CHECK YOUR UNDERSTANDING:
1 - Reproduce the Shift2Neutral article from "How Could You" up to and including "forests in Mindanao.", switching "carbon credits" to "carbon offsets" wherever it occurs.
2 - Resume the Shift2Neutral article, picking up right after its last sentence.

TEXT PASSAGE:

##########

How Could You Tell?
"A Sydney carbon credits company thought to have been running some of the world's biggest offsets deals appears to be a fake, shifting paper certificates instead of saving forests and cutting greenhouse emissions." The company, Shift2Neutral, was set to close deals "to generate more than $1 billion worth of carbon credits by saving jungles from logging in the Philippines, the Congo and across south-east Asia".
The company was offsetting events, like a racing team's emissions, by invoking sustainably managed tribal forests in Mindanao.
“The carbon credits come from REDD, acronym for the efforts to “reduce carbon emissions from deforestation and forest degradation”, or Avoided Deforestation credits in relation to more than 1.7 million ha of native rainforest on the Philippine island of Mindanao, which is being protected from illegal logging and mining by the traditional owners and Tribal Coalition Of Mindanao Inc.
“Tribes in the area receive funds from the sale of carbon credits to protect their villages and way of life and ensure a sustainable future for their children through the provision of medical services, food, clothing and shelter. The cost of offsetting the team’s racing activities for the season is US$1,460 ($2,020). The team’s sponsors also buy carbon credits and receive certification through Shift2Neutral on the carbon status of their business.”
Buyers became suspicious when they traced the company's headquarters to a shopping mall in suburban Australia. The Sydney Morning Herald reports:
The global network of investors and carbon offset certifiers supposed to be brokering deals with foreign presidents and the World Bank can be traced to a modest office in a shopping village in Westleigh, staffed by shift2neutral's founder, Brett Goldsworthy. ...
But when pressed for examples of any specific project that has cut emissions to generate the carbon credits the company offers for sale, he was unable to provide even one.
''I just don't have that information in front of me right now - there are all sorts of projects, it is all legit, I just am not in a position to tell you what they are at short notice,'' said Mr Goldsworthy, who had been provided with written questions 24 hours before.

##########

DATASET ENTRIES:
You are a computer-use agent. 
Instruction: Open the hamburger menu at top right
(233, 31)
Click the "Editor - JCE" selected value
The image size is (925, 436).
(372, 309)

##########

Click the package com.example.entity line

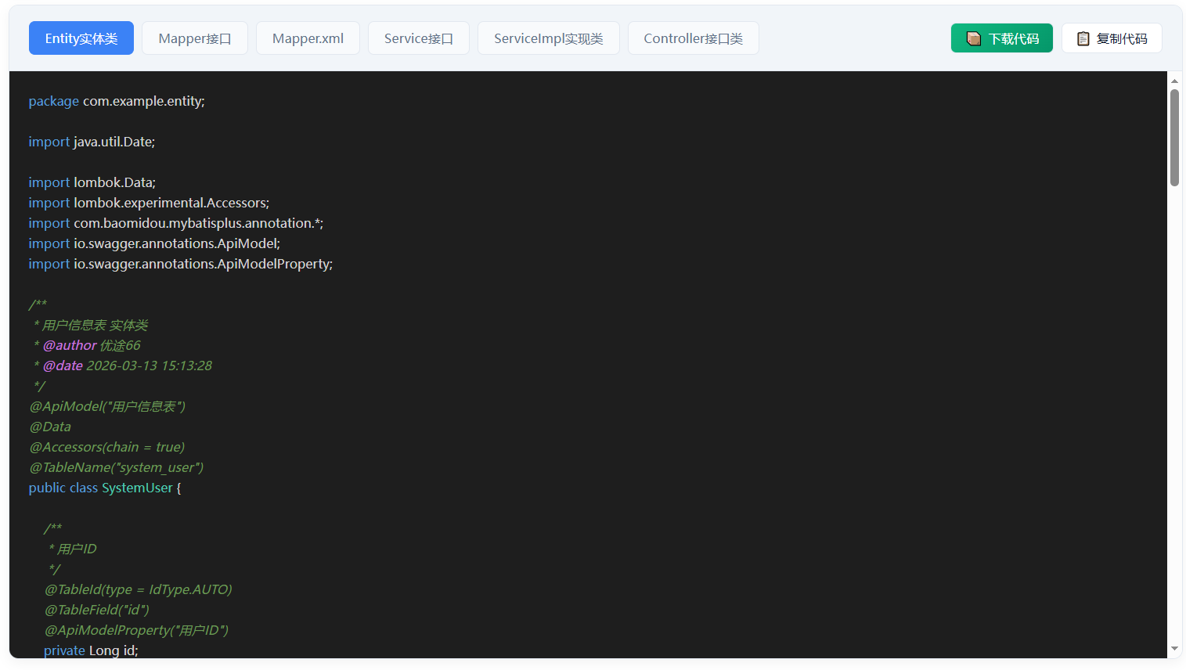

##########

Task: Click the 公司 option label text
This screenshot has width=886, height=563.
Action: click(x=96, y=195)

##########

SOLVED TASKS:
1 -
How Could You Tell?
"A Sydney carbon offsets company thought to have been running some of the world's biggest offsets deals appears to be a fake, shifting paper certificates instead of saving forests and cutting greenhouse emissions." The company, Shift2Neutral, was set to close deals "to generate more than $1 billion worth of carbon offsets by saving jungles from logging in the Philippines, the Congo and across south-east Asia".
The company was offsetting events, like a racing team's emissions, by invoking sustainably managed tribal forests in Mindanao.

2 -
''There was a waste-to-energy plant in Korea, it would have been in about 2008. I don't have a name for you right now, but given time I can get all the information.''
But suppose the company's offices had been in Geneva, Brussels or New York? If Mr. Goldsworthy could have produced studies certified by the United Nations, would everything have been OK? There are no official or agreed standards in the voluntary carbon trading market. If you pay for something that makes you feel better, you get your money's worth. Recently newspapers reported that a scam worth as much as $2.7 billion has been operating out of China.
At a meeting this week that ended Friday, the executive board of the UN's Clean Development Mechanism said that five chemical plants in China would no longer qualify for funding as so-called carbon offset credits until the environmentalists' claims can be further investigated.
The "CDM" credits have been widely used in the carbon trading markets of the European Union, Japan and other nations that signed onto the 1997 Kyoto Protocol requiring mandatory cuts in greenhouse gases.
Rather than cut their own carbon emissions, industrialized nations can buy the credits which then pay developing countries to cut their greenhouse gases instead.
But environmentalists say rich nations could be wasting billions of dollars on what some are calling "perverse financial incentives," because some of the largest projects funded by the UN-managed CDM are a golden goose for chemical makers without making meaningful cuts in emissions.
The CDM executive board, based in Bonn, Germany, has asked for a decades' worth of data on the gases from those five plants in China to study whether the system was manipulated.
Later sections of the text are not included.